**Excerpted text**:

EU urges China to investigate reports of torture of lawyers detained in ‘709 crackdown’

European body issues call after accounts surface of mental and physical abuse of three lawyers detained for 18 months

The European Union has called on China to promptly investigate reports of torture of three detained mainland human rights lawyers.

The EU was “aware of recent information regarding the serious mistreatment of detained human rights lawyers Li Heping, Wang Quanzhang and Xie Yang” – mistreatment that would “amount to torture” if verified, the European Union’s European External Action Service said on Saturday.

Xie, who is expected to soon face trial on subversion charges, was beaten, and deprived of sleep, water and medical care by interrogators who vowed to torture him until he “went insane”, according to a statement by his lawyers this month.

The interrogators also threatened harm to his family, the statement quoted Xie as saying.

Li and Wang were also subjected to various forms of torture while under residential surveillance, including electric shocks that made them faint, the China Human Rights Lawyers Concern Group said last week.

The three lawyers were all detained in July 2015 during a nationwide round-up known as the “709 crackdown”.

About 300 rights lawyers and activists were detained, sentenced or questioned in the sweeping campaign.

Four were jailed in August for between three to seven years on subversion charges while eight others, including Xie, Li and Wang, are awaiting trial after roughly 18 months in detention.

The EU said it expected the Chinese authorities would investigate “without delay” the accounts and allegations of torture in all three cases.

Citing China’s Criminal Procedure Law, the EU also called for those responsible for any mistreatment or torture of the detainees to be punished.

“In the meantime, all necessary measures to ensure the safety and well-being of these individuals need to be taken,” it said.

Despite being prohibited by law, forced confessions are common in the mainland’s justice system, rights groups say.

The EU statement cited the United Nations’ Committee Against Torture’s review of China in December 2015, which said the committee had “serious concern” over reports about the practice of torture and ill-treatment in China’s criminal justice system.

Li Chunfu, another lawyer held in the 709 crackdown, was released on bail in a frail state this month.

He spent more than 500 days in detention and has since been diagnosed with schizophrenia.

The EU said the release of Li Chunfu and another lawyer, Xie Yanyi, was “a positive step”.

But it also called for the release of lawyers and human rights defenders who remained in detention, including Jiang Tianyong.

Jiang disappeared mysteriously on his way back to Beijing from Changsha, Hunan province, in November and his whereabouts were not known for nearly a month until he was finally confirmed to be under heavy guard at a residential site in Henan province, on suspicion of subversion.

**Supplied data**:
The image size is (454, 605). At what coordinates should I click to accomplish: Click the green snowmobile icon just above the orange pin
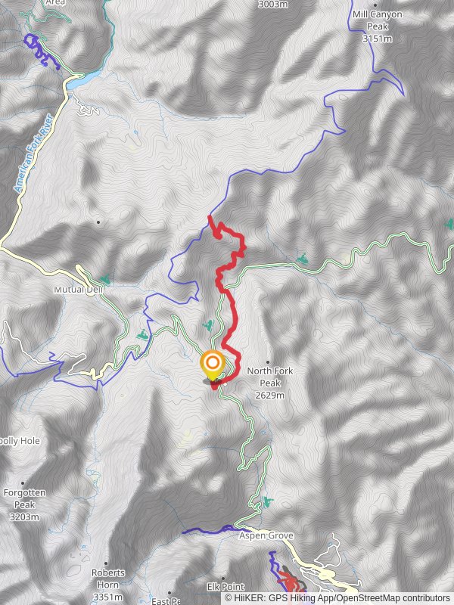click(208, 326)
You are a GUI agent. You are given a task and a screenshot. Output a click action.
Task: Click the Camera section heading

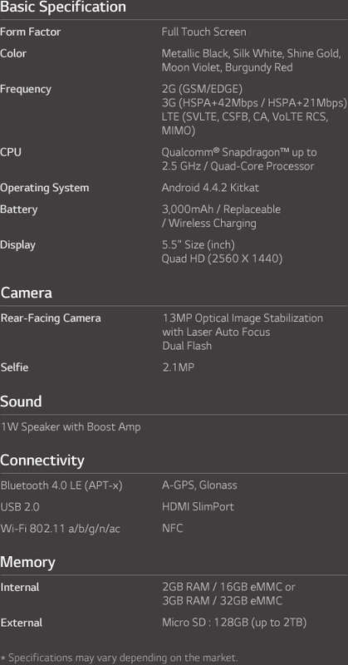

**Task statement**: In the article on the 709 crackdown, what does the EU cite when it calls for those responsible for mistreating the detainees to be punished? Please answer in one to three sentences.

**Task response**: The EU cites China's Criminal Procedure Law when it calls for anyone responsible for mistreatment or torture of the detainees to be punished.